EXTRACT TO READ:
☆ ☆ ☆ ☆ ☆ ☆ ☆

Colvin’s not alone in his belief. New Yorkers swear by their water, which comes primarily from the Catskills. And some food critics even say they can taste the difference.

So how does a pizzeria in Florida make authentic New York-style pizzas? Only with New York water, some claim.

“Outside of New York, bagel makers and pizzerias import water or employ machines that create water that’s identical to New York City’s,” Colvin says.

Scardino—who makes New York-style pizza in Chicago—acknowledges this trend is catching on, but he thinks the quality of the ingredients and the handling practices are more important.

Meanwhile, Sillari says he’s even heard of people importing water from Naples in order to make authentic Neapolitan-style pizzas.

“It’s great to see people being so passionate about their product that they would import water,” he says. “But in my opinion, if you have great ingredients and make your pizza with love, the water won’t matter much.”

Bring the heat

Pizza makers will obsess over their ovens, but there are just two things you need to know: First, specific styles of pizza call for specific ovens. And second, you ought to eat your pizza hot and fresh out of the oven.  

“If you’re doing Neapolitan, you better have a wood-fired oven operating at 900 degrees Fahrenheit,” says Scardino. “If you are doing coal, it’s important that you’re burning bituminous coal. And if you’re like us at Dough Bros and your slangin’ out New York-style slices, you must have a gas deck oven!”

Roman pizza—the kind Sillari makes at Mortadella Head—is cooked in electric ovens, but he’s careful not to get too choosy about the kind he prefers.

“Great pizza can be made in any kind of oven if it’s done with passion and quality ingredients,” he says. “I’ve had pizza at some of the best places in Italy, New York and New England, but my favorite pizza of all time was made in a gas oven in my grandmother’s kitchen.”

And regardless of what oven your pizza emerged from, Scardino suggests you eat it hot. (Just make sure it’s cooled down enough that you don’t burn yourself.)

“Take the time to enjoy that pizza in the pizzeria moments after it has exited the oven,” he advises. “Like a flower, all pizzas die sooner or later. Get to yours before it does!”

☆ ☆ ☆ ☆ ☆ ☆ ☆

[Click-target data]
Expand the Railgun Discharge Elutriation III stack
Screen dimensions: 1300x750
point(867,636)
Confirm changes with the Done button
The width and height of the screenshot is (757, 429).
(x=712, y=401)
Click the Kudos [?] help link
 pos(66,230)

☆ ☆ ☆ ☆ ☆ ☆ ☆

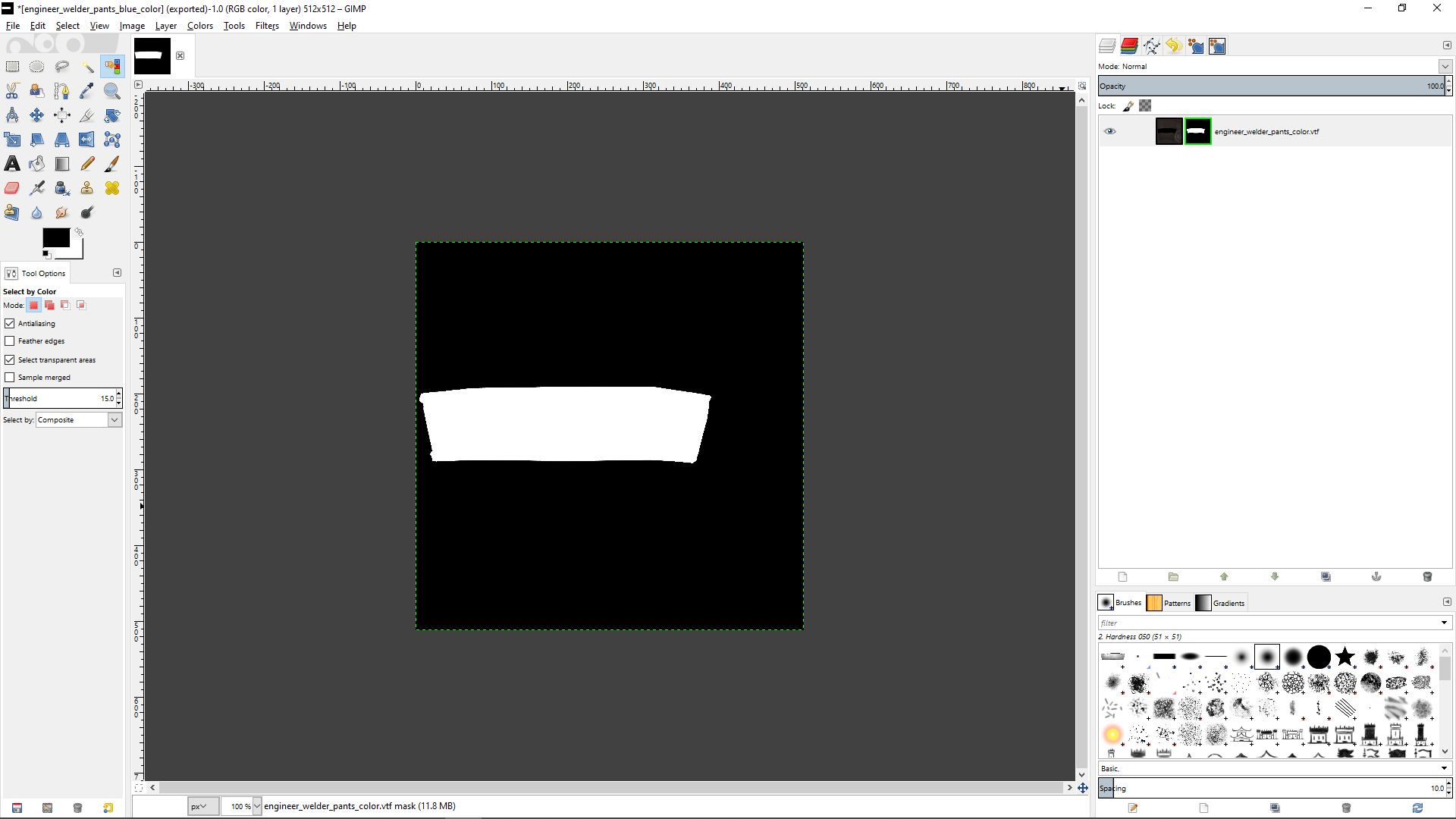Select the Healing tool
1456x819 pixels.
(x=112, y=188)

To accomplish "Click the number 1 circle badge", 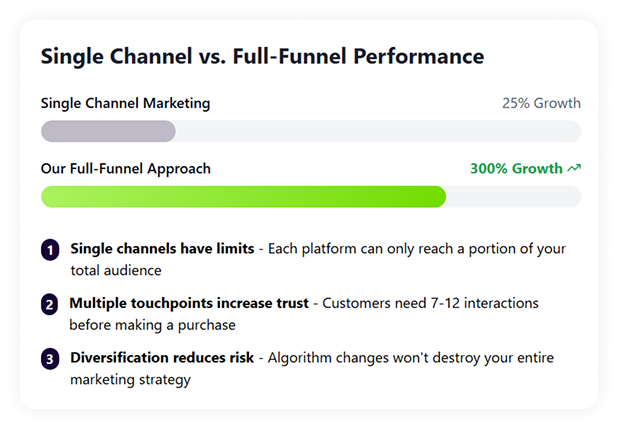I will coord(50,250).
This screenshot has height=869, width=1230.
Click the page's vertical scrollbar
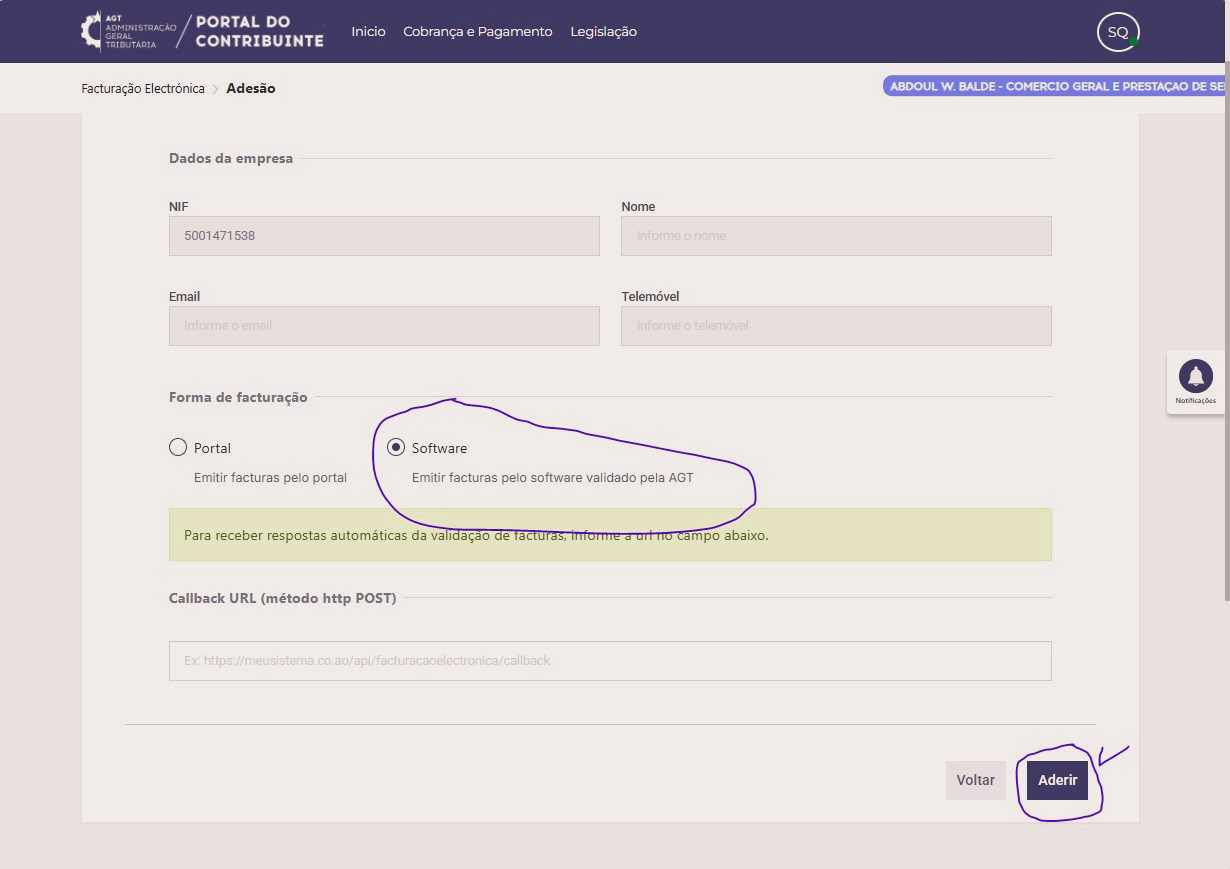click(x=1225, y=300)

☆ ☆ ☆ ☆ ☆ ☆ ☆

DIRECTIONS FOR THIS TASK: Rewrite the pizza article starting at "So how does" and ending at "are more important.", changing "Florida" to "Ohio".

CORRECT ANSWER:
So how does a pizzeria in Ohio make authentic New York-style pizzas? Only with New York water, some claim.

“Outside of New York, bagel makers and pizzerias import water or employ machines that create water that’s identical to New York City’s,” Colvin says.

Scardino—who makes New York-style pizza in Chicago—acknowledges this trend is catching on, but he thinks the quality of the ingredients and the handling practices are more important.